So here's a suggestion, where dat.orig is your toy data set:
I would first split the task in two:
1) NUM.AFTER.DIAG == 0
2) NUM.AFTER.DIAG == 1
1) It seems that if NUM.AFTER.DIAG == 0, except of calculating time2 and extract first row if an ID occurs more than once (like ID 333), there is not much to do in part 1):
## erase multiple occurences
dat <- dat.orig[!(duplicated(dat.orig$ID) & dat.orig$NUM.AFTER.DIAG == 0), ]
dat0 <- dat[dat$NUM.AFTER.DIAG == 0, ]
dat0$time1 <- 0
dat0$time2 <- difftime(dat0$STATUSDATE, dat0$DATE.DIAG, unit = "days")

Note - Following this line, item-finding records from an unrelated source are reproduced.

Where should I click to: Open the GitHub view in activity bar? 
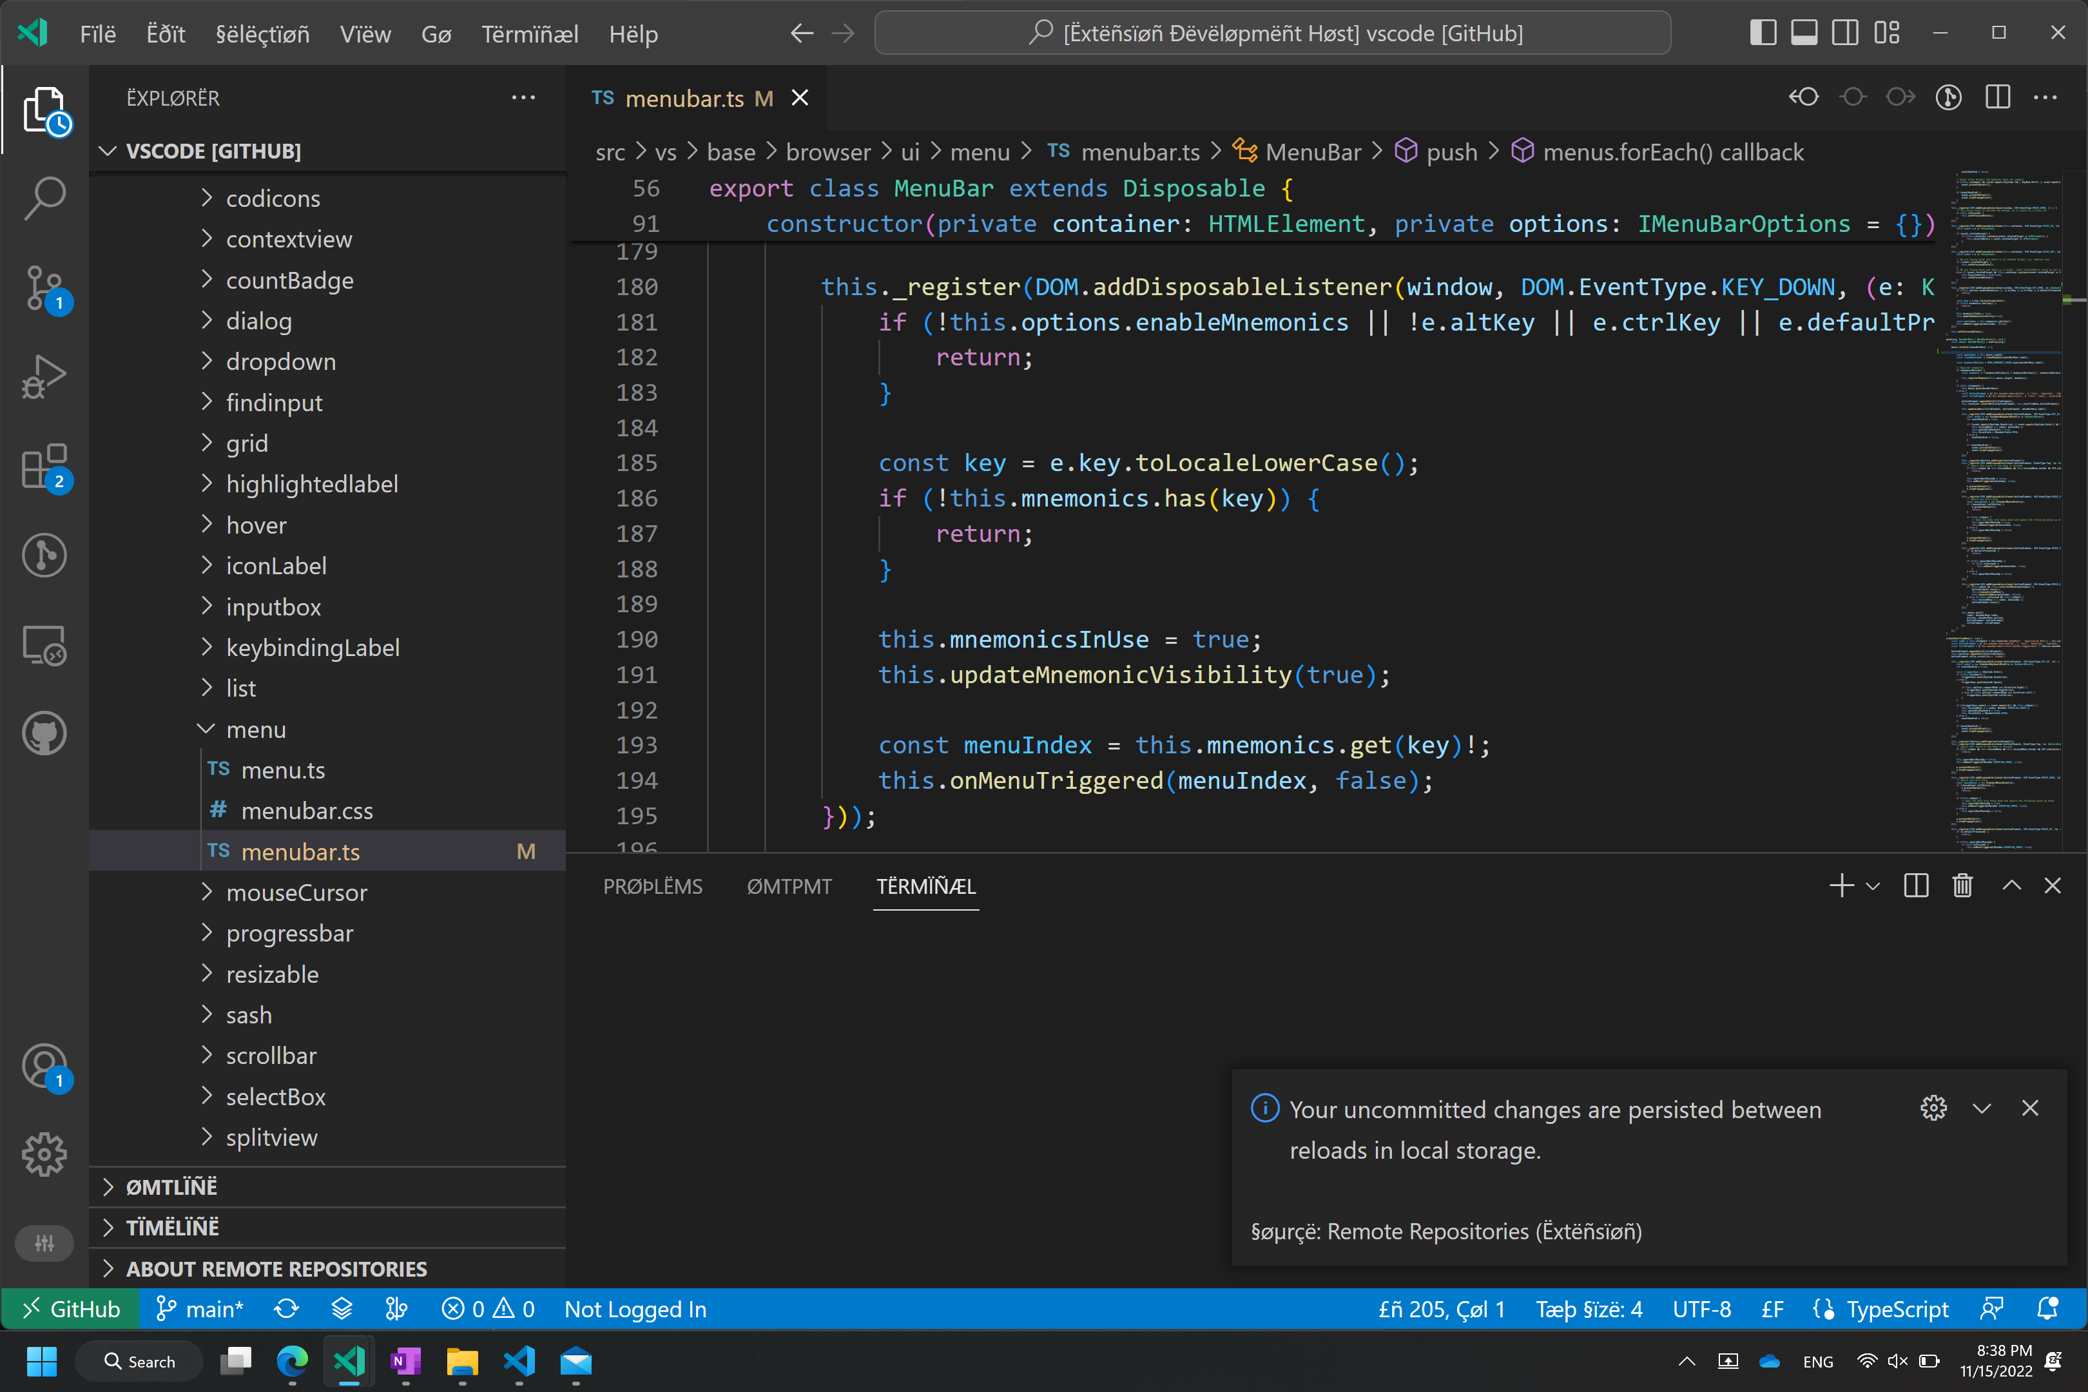click(x=44, y=733)
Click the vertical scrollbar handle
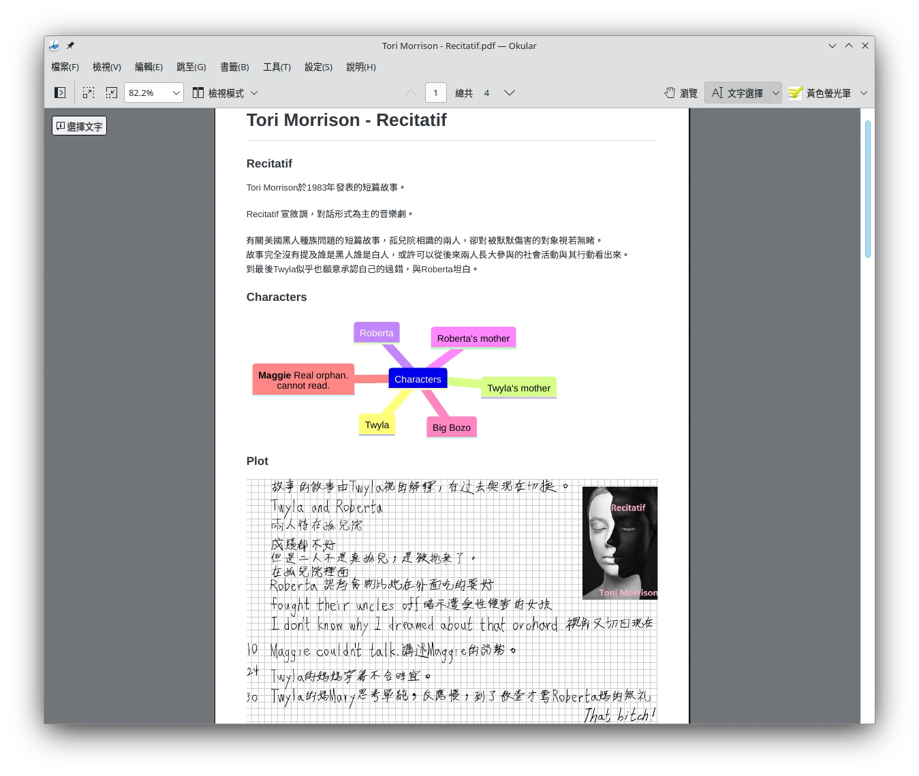Screen dimensions: 919x776 pos(867,189)
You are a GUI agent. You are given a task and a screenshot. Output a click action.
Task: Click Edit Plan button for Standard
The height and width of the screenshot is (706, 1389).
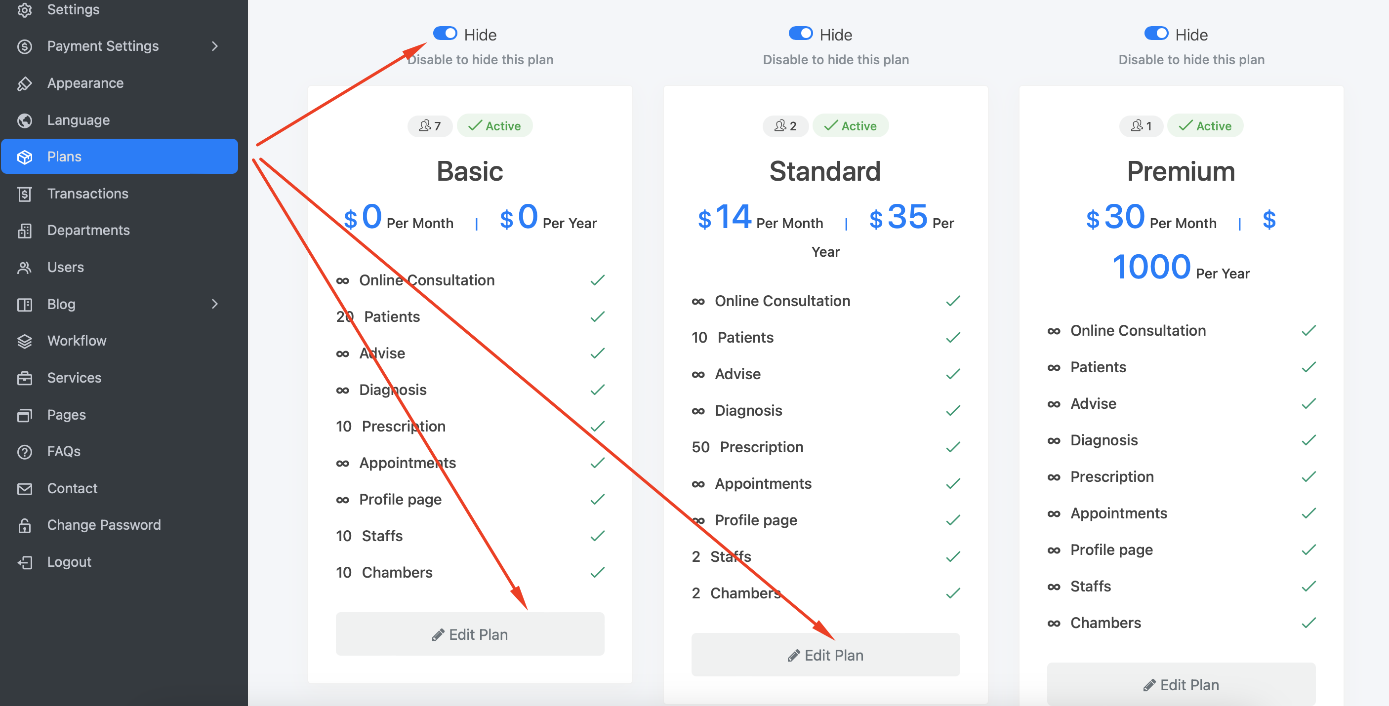826,655
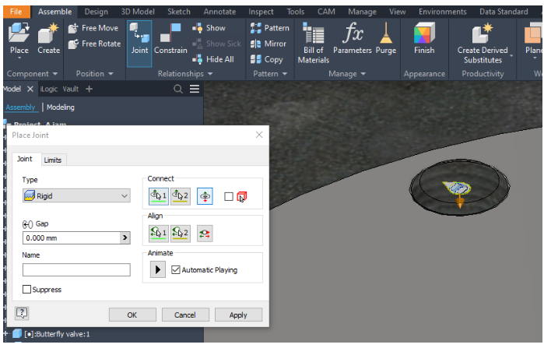Viewport: 544px width, 348px height.
Task: Click the Place component icon
Action: point(19,37)
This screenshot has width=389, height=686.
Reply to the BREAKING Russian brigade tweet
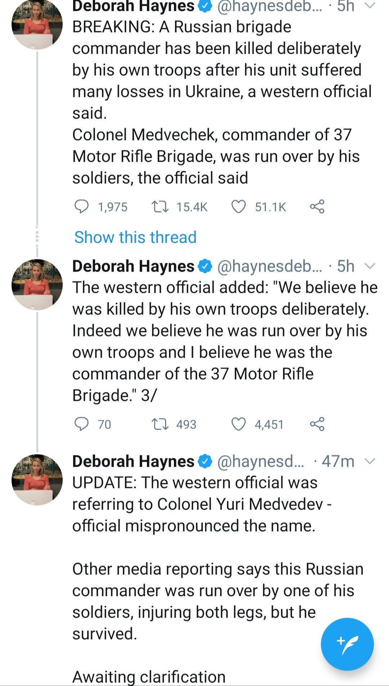(x=81, y=207)
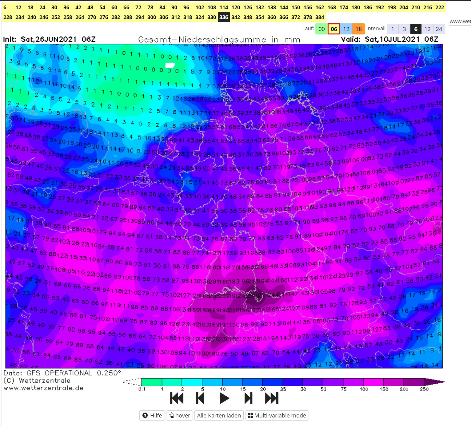Jump to last forecast frame
The image size is (471, 427).
tap(272, 398)
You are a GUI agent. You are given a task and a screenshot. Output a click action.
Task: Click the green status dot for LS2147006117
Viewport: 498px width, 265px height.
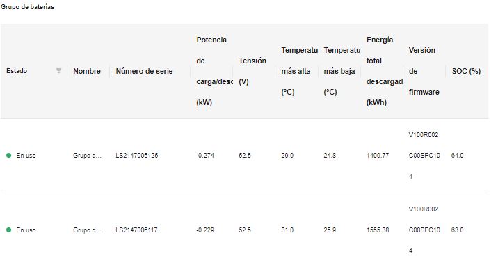9,230
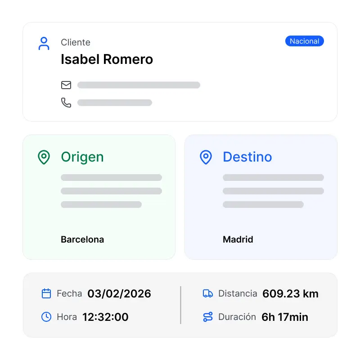Click the phone receiver icon
This screenshot has height=360, width=360.
(x=66, y=103)
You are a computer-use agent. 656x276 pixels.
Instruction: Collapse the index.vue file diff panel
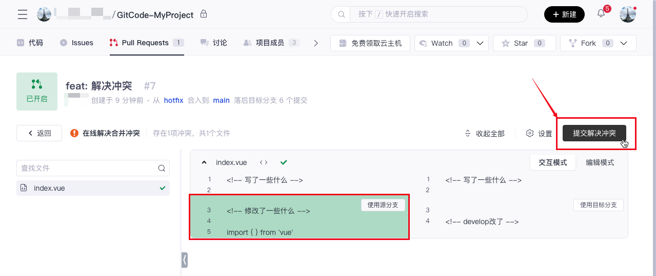[204, 162]
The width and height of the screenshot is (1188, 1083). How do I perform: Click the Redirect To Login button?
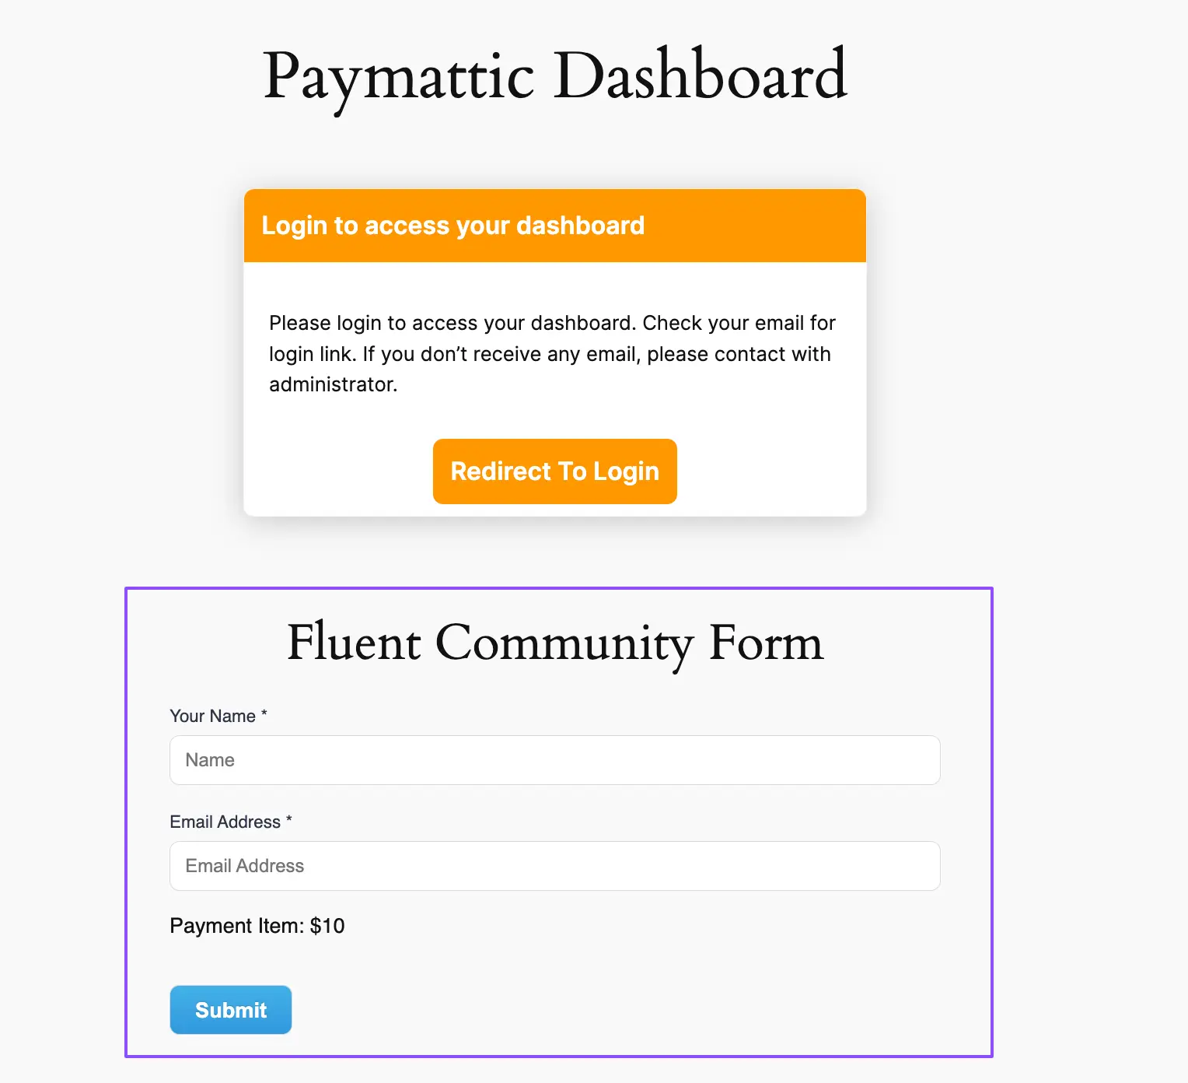[x=554, y=471]
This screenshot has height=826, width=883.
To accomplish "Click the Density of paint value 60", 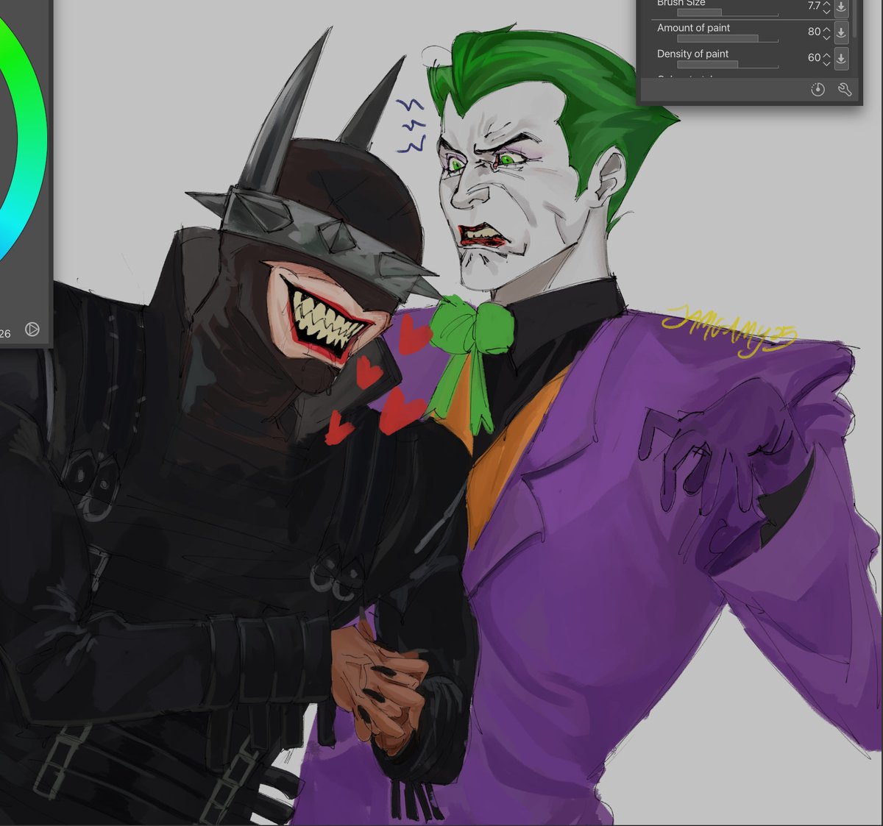I will 815,57.

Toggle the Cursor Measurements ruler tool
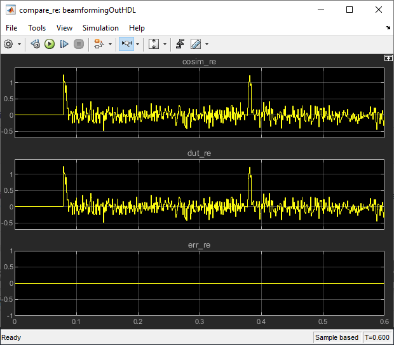(x=195, y=44)
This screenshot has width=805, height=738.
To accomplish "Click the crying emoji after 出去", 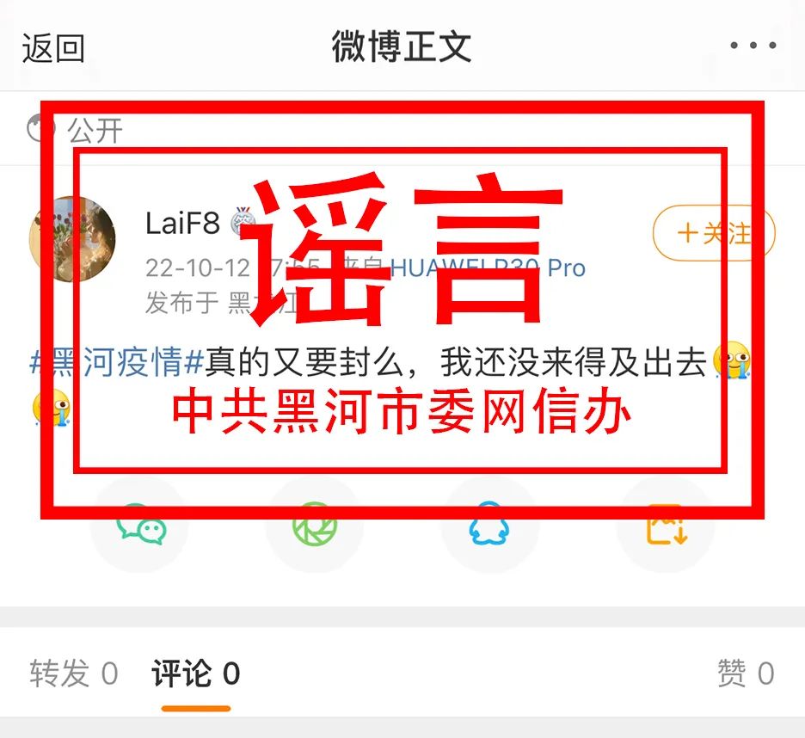I will tap(732, 360).
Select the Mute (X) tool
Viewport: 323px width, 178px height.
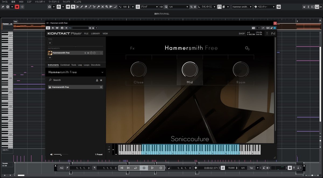click(103, 6)
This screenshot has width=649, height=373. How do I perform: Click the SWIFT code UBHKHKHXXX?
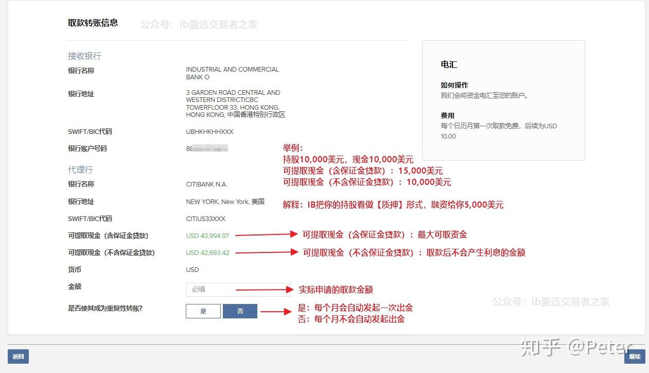(x=209, y=131)
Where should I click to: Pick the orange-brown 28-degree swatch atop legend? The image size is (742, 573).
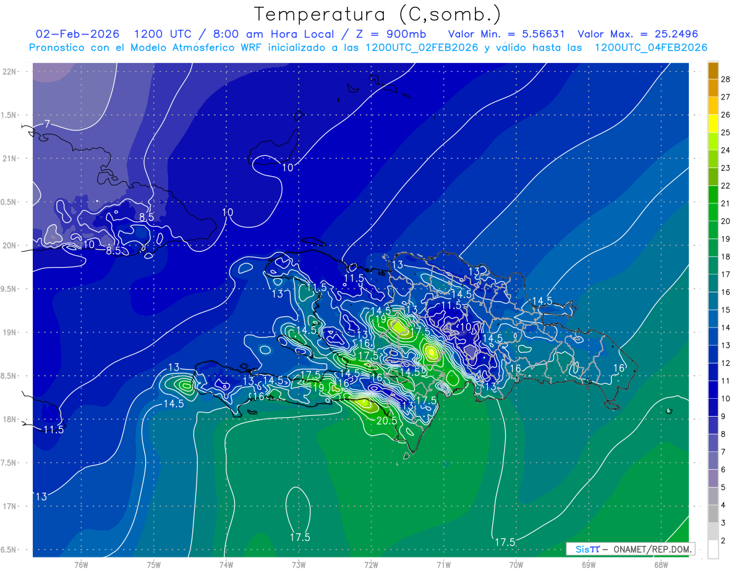point(713,70)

time.na <- is.na(dat0$DOB)
dat0$time1[time.na] <- dat0$time2[time.na] <- NA
> dat0
ID STATUS STATUSDATE DATE.DIAG DOB NUM.AFTER.DIAG time1 time2
1 187 D 2000-07-15 1982-07-15 <NA> 0 NA NA days
3 265 B 2011-03-01 1982-07-15 <NA> 0 NA NA days
4 278 B 2011-03-01 1982-04-15 <NA> 0 NA NA days
5 281 B 2011-03-01 1982-10-15 1967-01-15 0 0 10364 days
7 283 D 1983-09-15 1982-05-15 1970-03-15 0 0 488 days
10 291 B 2011-03-01 1981-07-15 <NA> 0 NA NA days
11 292 B 2011-03-01 1982-01-15 1974-06-15 0 0 10637 days
13 297 D 1987-06-15 1982-01-15 1968-04-15 0 0 1977 days
14 299 D 1983-09-15 1982-04-15 1969-06-15 0 0 518 days
15 305 D 1990-09-15 1981-07-15 1977-09-15 0 0 3349 days
17 311 B 2011-03-01 1982-12-15 1975-04-15 0 0 10303 days
26 333 D 1982-10-15 1981-09-15 1967-07-15 0 0 395 days
29 334 D 1984-04-15 1982-03-15 1968-07-15 0 0 762 days
2) is a little trickier, but all you actually have to do is insert one more row and calculate the time variables:
## create subset with relevant observations
dat.unfold <- dat[dat$NUM.AFTER.DIAG != 0, ]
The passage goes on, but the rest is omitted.